NIGHT_SHIFT (B級映画&ゲーム雑感 上井某BLOG)

上井某(家主)が観た「B級映画」(主にホラーとサスペンス)の感想と、たまにゲームとかアニメとかについてつらつらと語るブログです。

映画感想:「65/シックスティ・ファイブ」(60点/アクション)

■■■「65/シックスティ・ファイブ」■■■
(60点/アクション)


 人類誕生以前の世界。
 惑星ソマリスの惑星探査チームに所属するミルズは、未開の惑星を探査する長期ミッションへと参加することとなるが、航行中に宇宙船が小惑星群に衝突するという事故が発生。
 宇宙船は未知の惑星へと墜落しミルズ以外の船員の全てが死亡してしまう。


 自分以外に『コア』と言う少女が奇跡的に生き延びていることを発見した彼は、彼女と共に宇宙船に搭載された『脱出船』を探して謎の惑星から脱出しようと行動を開始するが、その惑星こそは実は6500万年前の地球で、恐竜が跋扈する危険な世界のうえに、恐竜を絶滅させた巨大隕石がまさに地球へと衝突しようとしていたのだった…

 


 宇宙人の調査員が6500年前の恐竜絶滅寸前の地球に墜落し、なんとかして隕石落下の前に地球からの脱出を図る…という、SF風味のサバイバルアクション映画。


 まずこの映画、どう見ても主人公が人類にしか見えないのでてっきり『未来人がタイムトラベルの事故で過去の地球にやってきてしまった』みたいな設定なのかと思ってたのですが、主人公が『宇宙人の調査員』という設定だと知って、いきなり驚かされてしまいました。


 宇宙人という設定の割には主人公たちが特に理由もなく人類にソックリなので、もしかしたら最初は『未来人』って設定だったりしたとか、『墜落した宇宙人が実は人類の原型になった』みたいな裏設定でもあったりするのかしらん?
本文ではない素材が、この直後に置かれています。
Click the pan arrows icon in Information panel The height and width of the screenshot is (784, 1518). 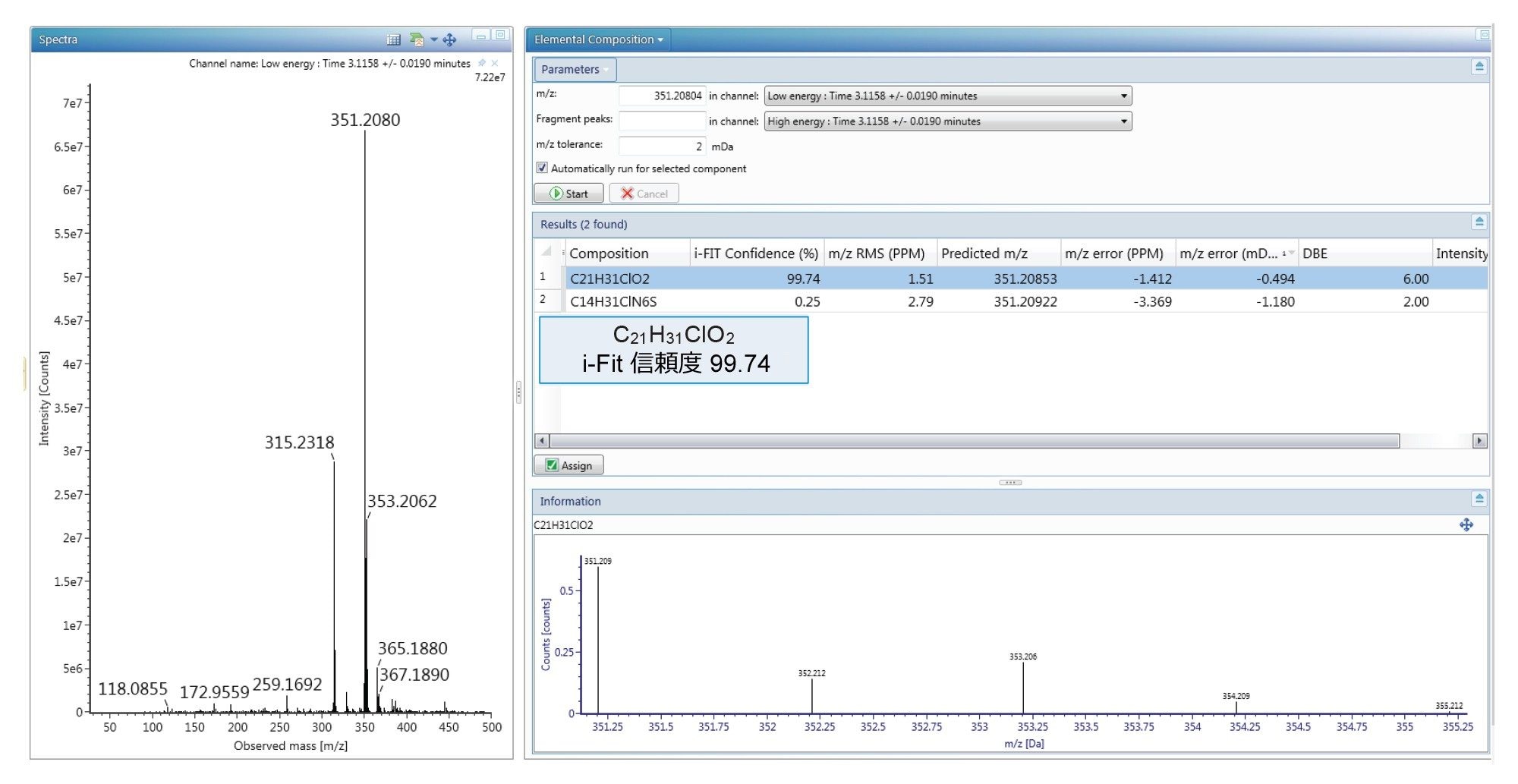pos(1466,524)
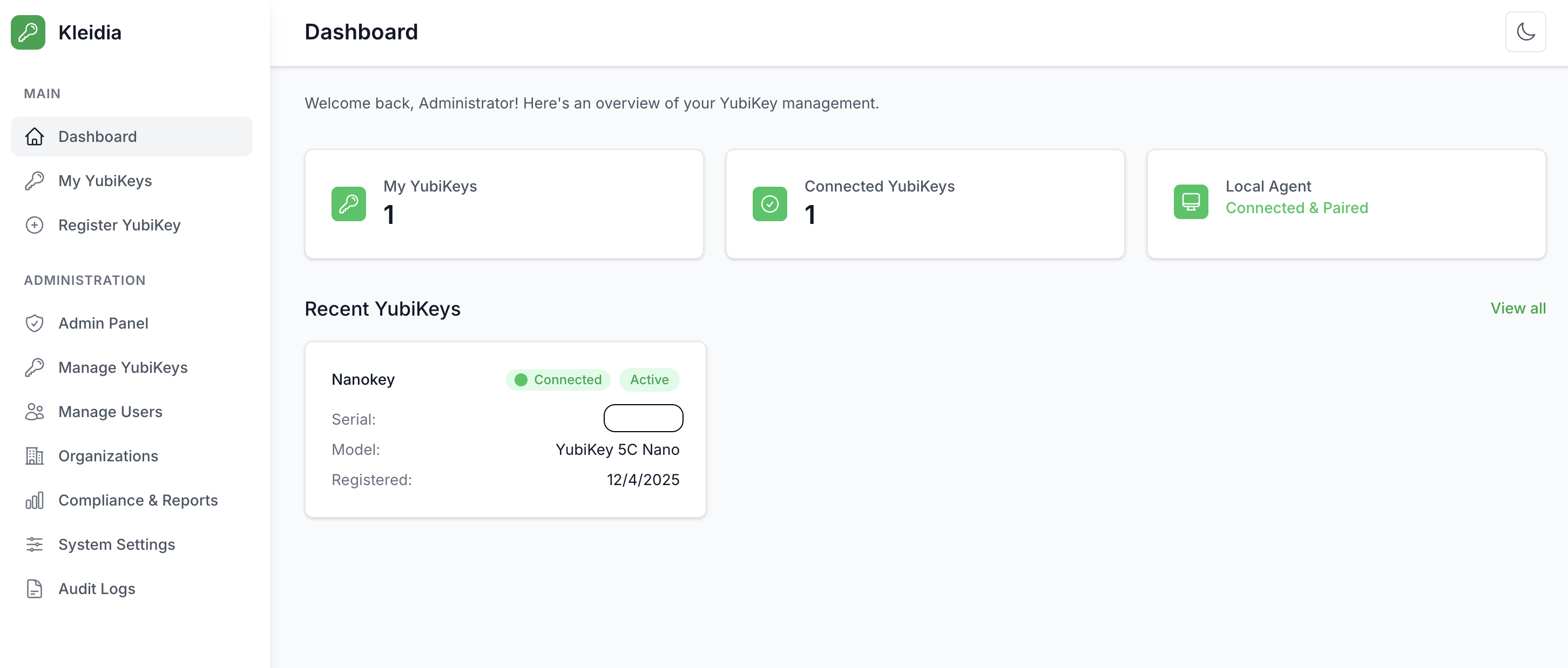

 まあ主人公の設定はさておき、お話としては『未開の惑星に墜落した宇宙船パイロットと唯一の生き残りである一人の少女が、協力して危険な未開の惑星からの脱出を目指す』という、割とオーソドックスなSFサバイバルアクション映画という感じの内容。


 基本的に『恐竜絶滅の隕石』は単なる味付け程度で、ストーリー的には特に重要な要素という訳でも無く、むしろ恐竜相手のサバイバル要素がメインという印象。


 主人公たちは惑星間航行できるような超テクノロジーを持った宇宙人なのですが、墜落の際に殆どの装備を失っており、弾薬や物資の残り少ない上にハイテク機器も機能不全を起こした状態で、『なんとかして凶暴な恐竜たちの襲撃をしのいで行く』という構成はまあまあ悪くない印象。


 ラプトルっぽい『ヤバそうな小型恐竜』なんかの襲撃シーンは割と多めですし、そこそこ見せ場もあってサクサクとテンポ良く楽しめる作りになっているのは良い感じです。


 ただ、サバイバルアクション映画として観ると悪くないのですが、その他の要素がどうにも中途半端な感じなのは気になるところ…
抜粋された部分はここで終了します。